À l’entrée de lady Jane, ce fut un effroyable tintamarre dans toute la salle. Une douzaine de femmes à peine vêtues s’élancèrent vers elle en criant, et l’entourèrent d’une ronde réellement satanique. Les hommes hurlaient des blasphèmes et des obscénités. Les enfants attachaient leurs mains souillées à la soie éclatante de sa robe et tiraient impitoyablement son magnifique cachemire.

– Mes amis ! mes amis ! disait la petite femme, on vous fera repentir de vote audace.

Un immense chœur de ricanements répondait à ces représentations vaines. Mais au moment où le tumulte atteignait son comble, et où la petite femme ne pouvait plus suffire à protéger sa compagne, une voix mugissante sembla sortir tout à coup d’une des murailles de la salle.

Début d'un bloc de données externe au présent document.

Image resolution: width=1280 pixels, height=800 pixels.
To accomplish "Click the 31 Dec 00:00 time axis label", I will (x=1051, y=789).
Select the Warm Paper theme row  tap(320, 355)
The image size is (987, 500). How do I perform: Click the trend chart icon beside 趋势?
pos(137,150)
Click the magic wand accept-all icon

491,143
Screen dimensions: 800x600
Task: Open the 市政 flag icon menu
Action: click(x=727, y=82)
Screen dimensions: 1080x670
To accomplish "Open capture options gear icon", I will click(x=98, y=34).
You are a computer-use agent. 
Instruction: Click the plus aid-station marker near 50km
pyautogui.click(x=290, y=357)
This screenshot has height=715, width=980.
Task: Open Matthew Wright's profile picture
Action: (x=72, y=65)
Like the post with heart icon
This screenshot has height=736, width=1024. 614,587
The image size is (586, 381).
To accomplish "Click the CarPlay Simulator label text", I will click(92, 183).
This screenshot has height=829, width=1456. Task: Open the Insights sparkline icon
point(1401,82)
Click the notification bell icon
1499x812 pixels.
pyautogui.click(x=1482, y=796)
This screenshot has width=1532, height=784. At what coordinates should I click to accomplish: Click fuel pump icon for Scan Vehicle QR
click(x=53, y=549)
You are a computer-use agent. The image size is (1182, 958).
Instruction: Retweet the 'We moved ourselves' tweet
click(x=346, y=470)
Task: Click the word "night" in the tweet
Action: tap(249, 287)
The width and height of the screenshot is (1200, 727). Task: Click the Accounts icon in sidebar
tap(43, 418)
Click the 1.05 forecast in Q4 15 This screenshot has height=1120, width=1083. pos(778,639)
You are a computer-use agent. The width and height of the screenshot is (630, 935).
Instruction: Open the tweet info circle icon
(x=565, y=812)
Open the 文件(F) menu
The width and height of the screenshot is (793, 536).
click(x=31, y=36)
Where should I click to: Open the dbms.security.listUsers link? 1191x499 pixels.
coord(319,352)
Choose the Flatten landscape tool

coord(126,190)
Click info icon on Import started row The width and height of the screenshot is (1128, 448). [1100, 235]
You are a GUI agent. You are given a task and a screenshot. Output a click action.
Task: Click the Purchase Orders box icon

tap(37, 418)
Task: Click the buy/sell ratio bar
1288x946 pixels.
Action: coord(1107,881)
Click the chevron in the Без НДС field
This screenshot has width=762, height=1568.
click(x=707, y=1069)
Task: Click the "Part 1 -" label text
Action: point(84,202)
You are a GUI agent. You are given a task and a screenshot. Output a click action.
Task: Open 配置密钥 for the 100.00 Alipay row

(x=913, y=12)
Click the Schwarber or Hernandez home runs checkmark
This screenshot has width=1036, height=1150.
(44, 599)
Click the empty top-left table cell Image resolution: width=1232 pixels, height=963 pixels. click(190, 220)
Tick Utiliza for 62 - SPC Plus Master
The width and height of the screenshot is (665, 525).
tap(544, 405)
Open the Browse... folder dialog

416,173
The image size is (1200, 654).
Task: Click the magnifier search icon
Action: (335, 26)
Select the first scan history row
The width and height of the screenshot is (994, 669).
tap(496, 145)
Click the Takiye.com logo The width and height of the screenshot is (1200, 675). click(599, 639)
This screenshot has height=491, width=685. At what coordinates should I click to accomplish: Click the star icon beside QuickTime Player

– Silence ! monceau d’ordures ! silence, mes bons garçons ! dit cette voix qui emplissait la salle comme le son du maître-tuyau d’un orgue ; de par le diable ! si vous ne restez pas tranquilles, je vous rogne le gin pour ce soir !

Cet ordre produisit un effet magique. Les hommes se turent, les femmes regagnèrent vivement leur litière. La voix mugissait encore le long des parois de la salle que déjà le silence s’était complètement établi.

Lady Jane porta d’instinct ses yeux vers l’endroit de la muraille d’où la voix semblait sortir et aperçut le pavillon béant d’un large conduit acoustique. La petite femme s’était redressée d’un air victorieux.

– Zo savais bien que je les ferais taire ! dit-elle. Su, figliuola del Diavolo, viens ici !

Une créature longue et maigre se leva à cet appel. L’Italienne lui dit quelques mots, et Su, lui rendant le même service que tout à l’heure le cocher du fiacre, l’éleva jusqu’à la hauteur de la bouche de métal du conduit acoustique. La petite femme y fourra sa tête embéguinée de dentelles et de soie.

– Écoutez ! cria-t-elle.

– Nous écoutons, répondit-on.

– Bien ! dit la petite femme ; c’est moi, la comtesse Cantacouzène, qui voudrais parler à quelqu’un là-haut.

– À qui ?

– À un simple gentleman, car j’amène avec moi une lady, et il ne faut pas que Leurs Seigneuries se montrent.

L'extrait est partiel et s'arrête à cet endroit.